Reproduce every line of the data below verbatim, leaving nothing out and changing nothing.

────────────────────────────────────────

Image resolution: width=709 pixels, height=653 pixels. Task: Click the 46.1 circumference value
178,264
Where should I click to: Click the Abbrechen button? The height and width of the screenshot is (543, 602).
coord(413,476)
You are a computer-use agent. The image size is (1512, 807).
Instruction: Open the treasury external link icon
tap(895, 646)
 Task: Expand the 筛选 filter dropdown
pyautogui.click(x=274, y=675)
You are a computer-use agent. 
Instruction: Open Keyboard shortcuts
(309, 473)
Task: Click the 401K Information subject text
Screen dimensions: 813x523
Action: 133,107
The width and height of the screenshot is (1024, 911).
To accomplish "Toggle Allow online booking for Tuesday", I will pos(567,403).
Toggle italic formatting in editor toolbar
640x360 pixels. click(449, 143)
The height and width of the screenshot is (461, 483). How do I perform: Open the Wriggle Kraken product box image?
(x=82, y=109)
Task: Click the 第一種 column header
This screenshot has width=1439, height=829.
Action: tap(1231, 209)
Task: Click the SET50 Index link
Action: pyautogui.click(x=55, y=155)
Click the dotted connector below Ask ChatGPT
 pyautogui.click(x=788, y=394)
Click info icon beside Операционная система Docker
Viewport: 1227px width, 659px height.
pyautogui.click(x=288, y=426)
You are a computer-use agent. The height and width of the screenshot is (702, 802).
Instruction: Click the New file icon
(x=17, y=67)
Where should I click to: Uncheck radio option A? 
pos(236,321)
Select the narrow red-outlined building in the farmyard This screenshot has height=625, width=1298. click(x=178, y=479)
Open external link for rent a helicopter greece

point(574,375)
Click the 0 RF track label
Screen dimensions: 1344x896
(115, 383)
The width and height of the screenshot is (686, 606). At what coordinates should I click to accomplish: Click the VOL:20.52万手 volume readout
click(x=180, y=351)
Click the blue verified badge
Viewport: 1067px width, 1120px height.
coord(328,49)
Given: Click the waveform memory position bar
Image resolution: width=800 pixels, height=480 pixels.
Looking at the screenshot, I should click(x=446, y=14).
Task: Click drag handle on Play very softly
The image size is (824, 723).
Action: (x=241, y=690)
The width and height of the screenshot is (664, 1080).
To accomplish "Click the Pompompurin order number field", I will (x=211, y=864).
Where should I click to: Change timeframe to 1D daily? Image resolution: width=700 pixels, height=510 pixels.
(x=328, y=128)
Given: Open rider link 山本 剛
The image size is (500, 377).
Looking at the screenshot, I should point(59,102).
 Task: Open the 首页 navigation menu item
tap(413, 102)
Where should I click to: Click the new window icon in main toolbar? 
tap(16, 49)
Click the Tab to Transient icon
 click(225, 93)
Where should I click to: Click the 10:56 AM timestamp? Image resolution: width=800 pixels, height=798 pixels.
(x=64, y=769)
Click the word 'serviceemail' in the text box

────────────────────────────────────────

__CORRECT OUTPUT__
Image resolution: width=709 pixels, height=653 pixels. Task: Click the 46.1 circumference value
178,264
Where should I click to: Click the Abbrechen button? The height and width of the screenshot is (543, 602).
coord(413,476)
You are a computer-use agent. The image size is (1512, 807).
Instruction: Open the treasury external link icon
tap(895, 646)
 Task: Expand the 筛选 filter dropdown
pyautogui.click(x=274, y=675)
You are a computer-use agent. 
Instruction: Open Keyboard shortcuts
(309, 473)
Task: Click the 401K Information subject text
Screen dimensions: 813x523
Action: 133,107
The width and height of the screenshot is (1024, 911).
To accomplish "Toggle Allow online booking for Tuesday", I will pos(567,403).
Toggle italic formatting in editor toolbar
640x360 pixels. click(449, 143)
The height and width of the screenshot is (461, 483). How do I perform: Open the Wriggle Kraken product box image?
(x=82, y=109)
Task: Click the 第一種 column header
This screenshot has width=1439, height=829.
Action: tap(1231, 209)
Task: Click the SET50 Index link
Action: pyautogui.click(x=55, y=155)
Click the dotted connector below Ask ChatGPT
 pyautogui.click(x=788, y=394)
Click info icon beside Операционная система Docker
Viewport: 1227px width, 659px height.
pyautogui.click(x=288, y=426)
You are a computer-use agent. The height and width of the screenshot is (702, 802).
Instruction: Click the New file icon
(x=17, y=67)
Where should I click to: Uncheck radio option A? 
pos(236,321)
Select the narrow red-outlined building in the farmyard This screenshot has height=625, width=1298. click(x=178, y=479)
Open external link for rent a helicopter greece

point(574,375)
Click the 0 RF track label
Screen dimensions: 1344x896
(115, 383)
The width and height of the screenshot is (686, 606). At what coordinates should I click to accomplish: Click the VOL:20.52万手 volume readout
click(x=180, y=351)
Click the blue verified badge
Viewport: 1067px width, 1120px height.
coord(328,49)
Given: Click the waveform memory position bar
Image resolution: width=800 pixels, height=480 pixels.
Looking at the screenshot, I should click(x=446, y=14).
Task: Click drag handle on Play very softly
The image size is (824, 723).
Action: (x=241, y=690)
The width and height of the screenshot is (664, 1080).
To accomplish "Click the Pompompurin order number field", I will (x=211, y=864).
Where should I click to: Change timeframe to 1D daily? Image resolution: width=700 pixels, height=510 pixels.
(x=328, y=128)
Given: Open rider link 山本 剛
The image size is (500, 377).
Looking at the screenshot, I should point(59,102).
 Task: Open the 首页 navigation menu item
tap(413, 102)
Where should I click to: Click the new window icon in main toolbar? 
tap(16, 49)
Click the Tab to Transient icon
 click(225, 93)
Where should I click to: Click the 10:56 AM timestamp? Image resolution: width=800 pixels, height=798 pixels.
(x=64, y=769)
Click the word 'serviceemail' in the text box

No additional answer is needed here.